Reputation: 820
I have a dataframe:
values
NaN
NaN
[1,2,5]
[2]
[5]
And a dictionary
{nan: nan,
'1': '10',
'2': '11',
'5': '12',}
The dataframe contains keys from the dictionary.
How can I replace these keys with the corresponding values from the same dictionary?
Output:
values
NaN
NaN
[10,11,12]
[11]
[12]
I have tried
so_df['values'].replace(my_dictionary, inplace=True)
so_df.head()
Upvotes: 1
Views: 137
Reputation: 30920
import numpy as np
df=pd.DataFrame({'values':[np.nan,np.nan,[1,2,5],[2],5]})

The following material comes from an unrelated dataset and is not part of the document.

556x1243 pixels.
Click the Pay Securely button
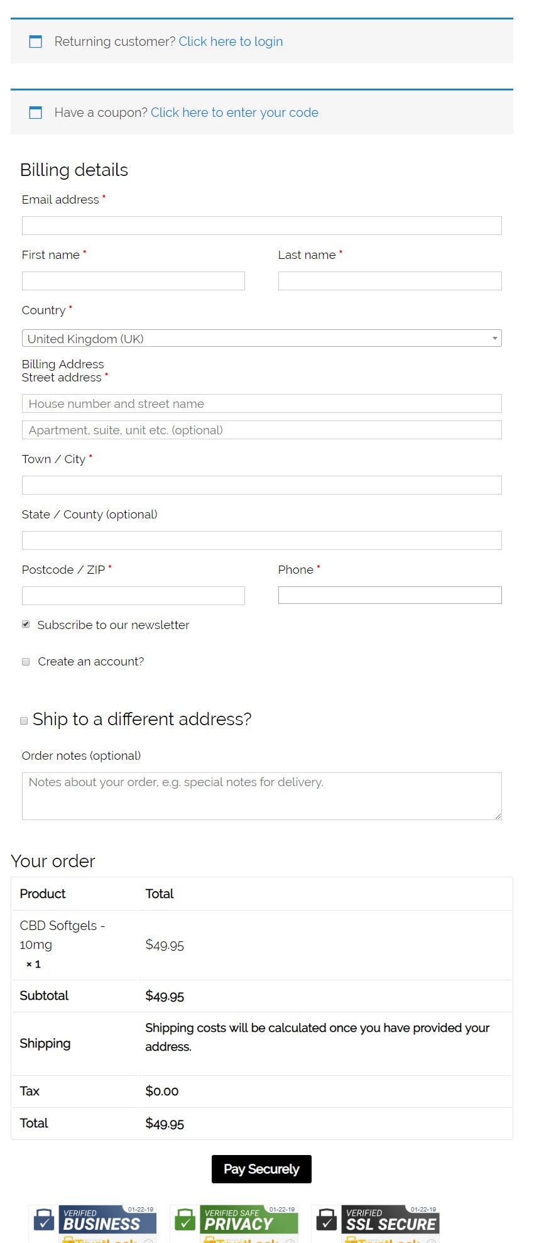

my_dict={np.nan: np.nan, '1': '10', '2': '11', '5': '12'}
Use Series.explode
with Series.map
df['values']=( df['values'].explode()
.astype(str)
.map(my_dict)
.dropna()
.astype(int)
.groupby(level = 0)
.agg(list) )
If there are others strings in your values column you would need pd.to_numeric
with errors = coerce
, to keep it you should do:
df['values']=(pd.to_numeric( df['values'].explode()
.astype(str)
.replace(my_dict),
errors = 'coerce')
.dropna()
.groupby(level = 0)
.agg(list)
.fillna(df['values'])
)
Output
values
0 NaN
1 NaN
2 [10, 11, 12]
3 [11]
4 [12]
UPDATE
solution without explode
df['values']=(pd.to_numeric( df['values'].apply(pd.Series)
.stack()
.reset_index(level=1,drop=1)
.astype(str)
.replace(my_dict),
errors = 'coerce')
.dropna()
.groupby(level = 0)
.agg(list)
.fillna(df['values'])
)
Upvotes: 1
Reputation: 760
You can use apply()
method of pandas df. Check the implementation below:
import pandas as pd
import numpy as np
df = pd.DataFrame([np.nan,
np.nan,
['1', '2', '5'],
['2'],
['5']], columns=['values'])
my_dict = {np.nan: np.nan,
'1': '10',
'2': '11',
'5': '12'}
def update(row):
if isinstance(row['values'], list):
row['values'] = [my_dict.get(val) for val in row['values']]
else:
row['values'] = my_dict.get(row['values'])
return row
df = df.apply(lambda row: update(row), axis=1)
Simple implementation. Just make sure if your dataframe contains string, your dictionary keys also contains string.
Upvotes: 3
Reputation: 4215
Try:
df['values']=pd.to_numeric(df['values'].explode().astype(str).map(my_dict), errors='coerce').groupby(level=0).agg(list)
Upvotes: 1